However, if the league decides to suspend Diaw and Stoudemire, it may have to suspend Tim Duncan and Bruce Bowen as well.

In a play that went entirely unnoticed until well after the game was over, both Duncan and Bowen actually left San Antonio's bench early in the second quarter after Francisco Elson and James Jones were entangled. Replays clearly show Duncan walking several steps onto the court as Elson and Jones appeared to be ready to get into it. Bowen then followed Duncan onto the floor, grabbed him and led him back to the bench. If the league does indeed follow the letter of the law, both Spurs players would also be suspended for Game 5.

Stu Jackson will have a busy Tuesday trying to sort everything out. The right thing to do would be to reprimand the players who left the bench area with a fine but not suspended them. The series should be decided by the teams and the players, not by an inflexible rule. The NBA needs to show some guts, announce that no suspensions will be made and have the Spurs and Suns continue what is turning into a fantastic series.

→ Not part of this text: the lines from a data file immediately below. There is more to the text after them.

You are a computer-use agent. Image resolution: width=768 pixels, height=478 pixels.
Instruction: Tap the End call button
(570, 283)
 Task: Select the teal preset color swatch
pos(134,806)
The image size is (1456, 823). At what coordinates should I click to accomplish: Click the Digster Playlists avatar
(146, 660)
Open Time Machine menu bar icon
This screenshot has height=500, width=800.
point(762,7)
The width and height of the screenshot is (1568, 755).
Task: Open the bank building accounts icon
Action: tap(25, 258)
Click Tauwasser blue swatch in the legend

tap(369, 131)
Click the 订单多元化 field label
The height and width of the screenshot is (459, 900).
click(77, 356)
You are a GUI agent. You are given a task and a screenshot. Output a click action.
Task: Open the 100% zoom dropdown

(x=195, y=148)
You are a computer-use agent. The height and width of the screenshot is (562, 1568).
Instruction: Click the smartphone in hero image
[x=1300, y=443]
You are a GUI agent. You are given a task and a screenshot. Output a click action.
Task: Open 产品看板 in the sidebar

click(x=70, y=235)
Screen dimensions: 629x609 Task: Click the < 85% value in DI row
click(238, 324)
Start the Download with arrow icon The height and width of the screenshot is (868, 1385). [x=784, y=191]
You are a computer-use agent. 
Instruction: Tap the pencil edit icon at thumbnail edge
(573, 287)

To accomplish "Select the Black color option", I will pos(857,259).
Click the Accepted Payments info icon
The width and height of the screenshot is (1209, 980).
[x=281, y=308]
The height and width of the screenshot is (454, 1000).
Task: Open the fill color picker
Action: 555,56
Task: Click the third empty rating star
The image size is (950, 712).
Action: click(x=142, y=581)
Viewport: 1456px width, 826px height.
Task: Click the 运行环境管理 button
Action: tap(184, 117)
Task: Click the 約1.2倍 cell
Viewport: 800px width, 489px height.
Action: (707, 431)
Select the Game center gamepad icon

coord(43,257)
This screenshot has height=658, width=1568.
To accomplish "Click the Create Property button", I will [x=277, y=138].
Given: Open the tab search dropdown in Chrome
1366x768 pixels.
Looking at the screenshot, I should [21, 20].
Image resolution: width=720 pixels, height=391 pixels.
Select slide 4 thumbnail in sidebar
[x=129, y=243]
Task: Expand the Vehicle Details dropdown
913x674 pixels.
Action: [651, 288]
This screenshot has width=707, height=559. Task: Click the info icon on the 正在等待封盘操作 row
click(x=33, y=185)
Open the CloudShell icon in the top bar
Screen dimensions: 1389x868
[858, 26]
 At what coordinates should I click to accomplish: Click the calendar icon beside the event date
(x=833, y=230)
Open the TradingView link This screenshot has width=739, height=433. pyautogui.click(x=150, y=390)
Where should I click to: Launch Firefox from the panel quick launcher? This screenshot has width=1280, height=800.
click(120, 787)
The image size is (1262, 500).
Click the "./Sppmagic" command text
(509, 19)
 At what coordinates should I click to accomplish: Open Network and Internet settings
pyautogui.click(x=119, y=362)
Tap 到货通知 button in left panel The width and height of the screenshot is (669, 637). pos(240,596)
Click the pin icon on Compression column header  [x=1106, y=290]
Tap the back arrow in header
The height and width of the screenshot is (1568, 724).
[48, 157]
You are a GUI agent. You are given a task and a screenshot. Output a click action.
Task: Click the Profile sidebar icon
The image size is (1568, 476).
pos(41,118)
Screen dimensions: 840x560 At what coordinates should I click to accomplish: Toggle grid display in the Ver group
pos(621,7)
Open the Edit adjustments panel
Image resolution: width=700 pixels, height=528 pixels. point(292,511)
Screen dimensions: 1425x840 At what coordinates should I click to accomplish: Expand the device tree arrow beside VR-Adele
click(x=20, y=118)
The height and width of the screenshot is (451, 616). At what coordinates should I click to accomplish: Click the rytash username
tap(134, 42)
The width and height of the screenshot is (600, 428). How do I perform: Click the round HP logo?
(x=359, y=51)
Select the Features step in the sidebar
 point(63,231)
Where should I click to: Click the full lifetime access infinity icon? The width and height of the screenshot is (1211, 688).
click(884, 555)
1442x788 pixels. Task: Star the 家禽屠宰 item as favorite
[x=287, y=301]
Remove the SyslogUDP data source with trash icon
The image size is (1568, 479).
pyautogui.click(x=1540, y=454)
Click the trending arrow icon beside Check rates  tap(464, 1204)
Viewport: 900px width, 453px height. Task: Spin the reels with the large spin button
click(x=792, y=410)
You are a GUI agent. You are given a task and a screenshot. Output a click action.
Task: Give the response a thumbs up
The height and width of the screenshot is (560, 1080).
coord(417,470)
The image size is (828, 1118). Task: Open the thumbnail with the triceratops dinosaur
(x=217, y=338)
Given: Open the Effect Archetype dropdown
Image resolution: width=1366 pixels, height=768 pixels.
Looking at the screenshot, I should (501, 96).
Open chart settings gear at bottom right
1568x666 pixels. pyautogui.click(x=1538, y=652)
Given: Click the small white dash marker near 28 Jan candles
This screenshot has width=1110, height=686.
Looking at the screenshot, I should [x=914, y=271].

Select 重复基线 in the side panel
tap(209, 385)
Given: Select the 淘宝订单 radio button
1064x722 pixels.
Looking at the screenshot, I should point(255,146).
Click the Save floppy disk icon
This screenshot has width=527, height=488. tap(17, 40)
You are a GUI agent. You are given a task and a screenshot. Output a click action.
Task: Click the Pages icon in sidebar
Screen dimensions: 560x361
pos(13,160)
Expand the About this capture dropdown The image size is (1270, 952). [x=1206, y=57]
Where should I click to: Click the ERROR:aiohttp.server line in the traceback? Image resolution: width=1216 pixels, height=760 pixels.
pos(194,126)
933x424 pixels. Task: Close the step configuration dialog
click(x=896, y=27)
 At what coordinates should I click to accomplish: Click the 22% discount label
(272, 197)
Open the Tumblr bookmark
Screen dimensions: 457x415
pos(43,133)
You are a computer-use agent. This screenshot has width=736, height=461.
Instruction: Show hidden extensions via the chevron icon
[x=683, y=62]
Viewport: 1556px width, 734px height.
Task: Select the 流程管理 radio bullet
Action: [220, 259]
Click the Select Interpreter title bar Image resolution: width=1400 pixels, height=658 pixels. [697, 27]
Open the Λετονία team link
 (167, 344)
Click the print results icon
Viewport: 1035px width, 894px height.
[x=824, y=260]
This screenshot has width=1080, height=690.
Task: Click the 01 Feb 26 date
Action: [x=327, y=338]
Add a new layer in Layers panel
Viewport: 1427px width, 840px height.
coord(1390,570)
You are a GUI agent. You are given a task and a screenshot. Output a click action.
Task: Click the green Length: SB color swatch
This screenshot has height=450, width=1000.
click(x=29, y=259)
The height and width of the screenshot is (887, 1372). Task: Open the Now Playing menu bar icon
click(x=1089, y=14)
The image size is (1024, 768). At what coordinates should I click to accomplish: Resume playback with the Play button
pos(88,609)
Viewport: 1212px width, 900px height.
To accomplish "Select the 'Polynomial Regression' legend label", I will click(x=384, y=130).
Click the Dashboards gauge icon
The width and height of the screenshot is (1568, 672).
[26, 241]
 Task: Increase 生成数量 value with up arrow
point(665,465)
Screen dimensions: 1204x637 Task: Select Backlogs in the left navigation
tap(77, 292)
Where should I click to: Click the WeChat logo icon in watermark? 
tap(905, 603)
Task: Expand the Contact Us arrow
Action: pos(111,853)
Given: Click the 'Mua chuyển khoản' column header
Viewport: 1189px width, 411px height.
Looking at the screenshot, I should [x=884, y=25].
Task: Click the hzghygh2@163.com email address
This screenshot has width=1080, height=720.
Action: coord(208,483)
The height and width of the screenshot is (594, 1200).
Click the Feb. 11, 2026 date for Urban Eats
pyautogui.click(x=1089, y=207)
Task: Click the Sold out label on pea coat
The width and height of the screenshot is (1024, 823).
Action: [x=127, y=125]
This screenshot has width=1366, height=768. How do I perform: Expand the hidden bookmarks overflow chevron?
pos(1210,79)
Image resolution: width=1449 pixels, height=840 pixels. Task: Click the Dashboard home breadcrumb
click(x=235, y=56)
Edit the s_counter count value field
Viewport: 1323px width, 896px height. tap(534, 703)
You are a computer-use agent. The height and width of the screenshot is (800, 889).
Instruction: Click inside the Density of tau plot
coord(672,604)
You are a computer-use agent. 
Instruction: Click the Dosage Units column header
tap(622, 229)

But I'm not sure if I see it happening.

In the past, Jackson and David Stern have held firm on the rule, punishing players for merely walking onto the floor a couple of steps away from the bench. There has been no flexibility. But would the league really feel like it was doing the right thing by suspending all of those players for basically doing nothing? I understand the reason for the rule – to avoid dangerous, bench-clearing brawls – but in both of the events in Game 4, no fights were involved. There were only altercations that never amounted to anything.

Jackson and Stern should take into account that not everything is black and white. They should be subjective in their ruling on this one, but again, they haven't been before.

The late-game scene took away from a fantastic Suns comeback. After playing Duncan straight up for most of the series, Phoenix threw several double teams at him that kept Duncan off balance. As a result, the Suns were able to make key stops down the stretch. At the other end, Nash overcame eight turnovers by making huge plays with the game on the line, continually finding Stoudemire in the lane for easy hoops.

Now the Suns head back to Phoenix with home-court advantage in hand, as they try to break through the mental barrier that exists for every team that has yet to win a title. To be a champion, you have to believe deep down that you're going to win, regardless of the situation. Monday's game took Phoenix one step closer to gaining that belief. But now the Suns – and the Spurs – will have to wait on the league's decisions regarding the possible suspensions.

The only player who deserves a suspension for Game 5 is Horry. As for Diaw, Stoudemire, Duncan and Bowen? We'll see.

Let's hope the league does the right thing and lets them all play. The basketball world deserves it.